Tuesday, February 07, 2006

Elijah


William Elijah Joseph Petty (1875-1935).
Holding the flowers with the flag near he looks like he might be a gentle person doesn’t he? He was a hot temper raging maniac at times.

I am told by someone who knows protocol that the flag is positioned just the opposite of what it should be and William Elijah is holding the bouquet in the wrong hand. I think the print was made from a negative, and from the wrong side of the negative. But, I will leave the pictured unchanged by me.

William Elijah Joseph Petty (wait! I am going to call him what his siblings called him, Elijah) was my grandfather, my mother’s father. I never met Elijah, he died six years before I was born.

Elijah was a man of contradiction and as the song was sung in “Oh Brother, Where Art Thou”, he was a man of constant sorrows.

The reason I think he was a walking contradiction was that he treated some of his children very cruelly and petted the others. He and his wife Viola produced twelve children but three died at childbirth.

My mother was one of the ones that he mistreated, that he would beat with no mercy. He would give swift whipping punishments for no apparent reason. And the next minute he would have one of his pets in his lap having a good time with that one.

In today’s times Elijah would be locked up and the children would be put in foster care.

Because of him, I think, the children fought among themselves to the end of their lives.

Elijah had TB or some other lung disease. He was told to move out west. The family moved near Gillette, Wyoming. That is where my mother was born.

They sat up homesteading. I think they got land on the Homestead Act but am not quiet sure. They had a rough time. In the winter the snow and blizzards got so terrible they moved into town to wait out the bad weather.

Once on their homestead a well known outlaw gang came and wanted food for themselves and their horses and a place to stay overnight.
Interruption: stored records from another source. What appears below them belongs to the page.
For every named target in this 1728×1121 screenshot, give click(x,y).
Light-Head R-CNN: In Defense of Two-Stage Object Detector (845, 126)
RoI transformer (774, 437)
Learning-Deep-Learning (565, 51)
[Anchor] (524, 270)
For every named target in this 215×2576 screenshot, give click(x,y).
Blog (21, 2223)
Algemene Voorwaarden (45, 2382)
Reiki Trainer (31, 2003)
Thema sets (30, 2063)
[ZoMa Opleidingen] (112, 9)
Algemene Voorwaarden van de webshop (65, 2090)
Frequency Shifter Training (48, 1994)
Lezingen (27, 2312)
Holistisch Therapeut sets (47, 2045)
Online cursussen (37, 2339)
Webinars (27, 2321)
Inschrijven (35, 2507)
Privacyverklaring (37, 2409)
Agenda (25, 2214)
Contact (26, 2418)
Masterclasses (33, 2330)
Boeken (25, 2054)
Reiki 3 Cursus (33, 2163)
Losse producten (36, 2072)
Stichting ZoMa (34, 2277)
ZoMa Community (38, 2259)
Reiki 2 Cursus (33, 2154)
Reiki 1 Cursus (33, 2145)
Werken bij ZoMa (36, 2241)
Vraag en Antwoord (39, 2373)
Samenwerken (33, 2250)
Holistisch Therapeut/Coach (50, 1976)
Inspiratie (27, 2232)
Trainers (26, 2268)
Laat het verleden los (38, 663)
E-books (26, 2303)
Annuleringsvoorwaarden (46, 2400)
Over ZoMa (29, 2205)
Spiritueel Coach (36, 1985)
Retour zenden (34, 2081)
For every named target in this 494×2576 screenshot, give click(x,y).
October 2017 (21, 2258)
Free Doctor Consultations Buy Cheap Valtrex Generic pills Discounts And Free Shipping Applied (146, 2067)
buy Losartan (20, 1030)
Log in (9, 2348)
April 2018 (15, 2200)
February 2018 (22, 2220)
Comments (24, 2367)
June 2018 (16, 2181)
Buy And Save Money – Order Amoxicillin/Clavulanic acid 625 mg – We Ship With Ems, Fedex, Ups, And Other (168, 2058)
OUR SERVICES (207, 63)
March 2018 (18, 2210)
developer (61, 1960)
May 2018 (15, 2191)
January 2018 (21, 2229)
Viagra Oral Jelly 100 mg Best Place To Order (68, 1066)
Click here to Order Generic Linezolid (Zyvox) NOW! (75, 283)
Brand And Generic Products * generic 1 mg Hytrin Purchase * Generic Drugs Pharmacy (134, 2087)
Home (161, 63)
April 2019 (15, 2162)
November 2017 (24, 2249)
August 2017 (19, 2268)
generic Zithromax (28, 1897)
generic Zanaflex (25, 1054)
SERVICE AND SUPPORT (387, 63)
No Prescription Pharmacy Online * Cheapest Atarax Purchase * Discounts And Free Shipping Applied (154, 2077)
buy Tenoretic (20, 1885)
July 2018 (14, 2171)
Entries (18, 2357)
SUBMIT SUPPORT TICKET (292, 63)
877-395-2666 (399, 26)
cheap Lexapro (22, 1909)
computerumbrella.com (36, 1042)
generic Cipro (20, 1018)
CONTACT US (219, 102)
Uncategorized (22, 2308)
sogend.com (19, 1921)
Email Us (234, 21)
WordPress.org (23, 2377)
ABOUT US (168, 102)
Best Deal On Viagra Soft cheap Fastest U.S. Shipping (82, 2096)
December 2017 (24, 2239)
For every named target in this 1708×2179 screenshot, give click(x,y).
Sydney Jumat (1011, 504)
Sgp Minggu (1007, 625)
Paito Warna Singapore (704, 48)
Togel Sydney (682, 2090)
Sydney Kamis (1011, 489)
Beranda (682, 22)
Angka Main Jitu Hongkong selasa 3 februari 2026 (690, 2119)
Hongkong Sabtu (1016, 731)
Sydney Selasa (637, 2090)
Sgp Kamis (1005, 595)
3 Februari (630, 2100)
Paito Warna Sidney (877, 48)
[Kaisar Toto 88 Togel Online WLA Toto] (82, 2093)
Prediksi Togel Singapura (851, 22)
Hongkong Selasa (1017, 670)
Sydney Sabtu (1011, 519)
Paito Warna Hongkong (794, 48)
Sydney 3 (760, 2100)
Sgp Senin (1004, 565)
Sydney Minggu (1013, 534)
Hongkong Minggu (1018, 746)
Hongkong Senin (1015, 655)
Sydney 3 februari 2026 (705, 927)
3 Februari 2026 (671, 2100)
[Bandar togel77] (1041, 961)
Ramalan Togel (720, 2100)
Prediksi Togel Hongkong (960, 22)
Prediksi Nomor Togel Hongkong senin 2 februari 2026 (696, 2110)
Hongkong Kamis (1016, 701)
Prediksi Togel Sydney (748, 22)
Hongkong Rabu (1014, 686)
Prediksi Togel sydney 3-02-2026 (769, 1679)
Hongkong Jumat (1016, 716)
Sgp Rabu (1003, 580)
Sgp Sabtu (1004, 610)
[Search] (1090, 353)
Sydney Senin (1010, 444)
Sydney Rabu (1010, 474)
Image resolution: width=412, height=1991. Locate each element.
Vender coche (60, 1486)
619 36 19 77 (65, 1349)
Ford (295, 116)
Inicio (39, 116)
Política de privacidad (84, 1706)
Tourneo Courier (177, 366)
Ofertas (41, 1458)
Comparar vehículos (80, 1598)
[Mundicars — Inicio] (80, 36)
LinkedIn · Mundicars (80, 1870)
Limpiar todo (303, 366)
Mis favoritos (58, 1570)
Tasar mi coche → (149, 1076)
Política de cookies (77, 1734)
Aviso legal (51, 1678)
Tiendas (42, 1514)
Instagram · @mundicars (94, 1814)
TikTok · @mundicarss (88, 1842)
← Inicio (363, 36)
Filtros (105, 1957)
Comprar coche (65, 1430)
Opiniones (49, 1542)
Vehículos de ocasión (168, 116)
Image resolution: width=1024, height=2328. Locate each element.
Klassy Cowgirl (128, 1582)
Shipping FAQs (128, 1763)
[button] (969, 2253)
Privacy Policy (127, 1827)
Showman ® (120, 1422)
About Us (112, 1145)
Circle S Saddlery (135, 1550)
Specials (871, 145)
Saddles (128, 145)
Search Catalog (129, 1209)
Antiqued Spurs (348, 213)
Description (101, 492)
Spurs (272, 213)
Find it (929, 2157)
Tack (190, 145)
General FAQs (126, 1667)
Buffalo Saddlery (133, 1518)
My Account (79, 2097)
Elijah had “Ola” cook them food and he gave it to them and told them they had to sleep in the barn.

All night long while the outlaws drunk, rode their horses, and shot of in the air, Elijah sat outside in front of his house entrance door with a gun, ready to fire to protect his family. In the morning the men left.

They had such a hard time out on the prairie trying to scrounge out a living, they realized they had two choices: (1) move back east or (2) starve to death.

“Ola” took the all the females and the young children via train back east. Elijah took the two oldest boys in a wagon with their belongings. The two boys, Tom and Wallace, got to spend a number of months of quality time with their father in the opened air.

Wallace grew up, got his degree in teaching and quickly became a principal of a high school and in a short time went to work for the Georgia Department of Rehabilitation and became the department head in due time. Tom, on the other, became a con-artist and a gospel singer.

2 comments:

kenju said...

Great old photo; I do think it was printed backwards.

Eddie said...

Of course we could always hold a mirror up to it to see it right.